Writing and Communication Program, Ianetta, Receive High-Profile Awards
Posted December 14, 2020
The Writing and Communication Program (WCP) and its recently appointed director have each received prestigious honors.
The WCP, a unit of the Ivan Allen College of Liberal Arts School of Literature, Media, and Communication (LMC), received the 2021 Regents’ Teaching Excellence Award for Department or Program for the University System of Georgia.
Separately, Ianetta — Class of 1958 Professor in Communication and director of the WCP —received the Ron Maxwell Leadership Award from the National Conference of Peer Tutoring (NCPTW).
The awards were announced on Dec. 9.
LMC Chair Richard Utz said it was an “incredible honor” that the Board of Regents had chosen WCP from the hundreds of established and valuable programs across USG’s 26 institutions.
“The Regents’ award demonstrates that the highest-quality teaching and top research are not mutually exclusive, but joyfully consubstantial,” Utz said. “Dr. Ianetta’s leadership award similarly demonstrates that the Ivan Allen College and the School of Literature, Media, and Communication are places where some of the best faculty in the nation choose to work.”
WCP Award Recognizes an Exceptional Program
In announcing the WCP award, Tristan Denley, USG’s executive vice chancellor and chief academic officer, called out the program’s dual dedication to faculty and student development.

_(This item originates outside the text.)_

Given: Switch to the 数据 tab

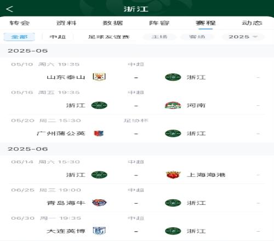Looking at the screenshot, I should pos(113,23).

“The preparation of post-doctoral fellows and lecturers for the workplace could alone be the defining quality of an exceptional program, and WCP accomplishes this through an innovative curriculum of courses and resources,” Denley wrote. “At the same time, WCP invites Tech students to develop skills in composition, technical communication, and learning support.”
“This award is a testimony to both the hard work of our students and faculty as well as the rich legacy of my predecessor, Dr. Rebecca Burnett, Professor Emerita in LMC. Perhaps most gratifyingly, the citation demonstrates that the University System of Georgia likewise recognizes this excellence and values the holistic rhetorical education our students receive in the WCP.”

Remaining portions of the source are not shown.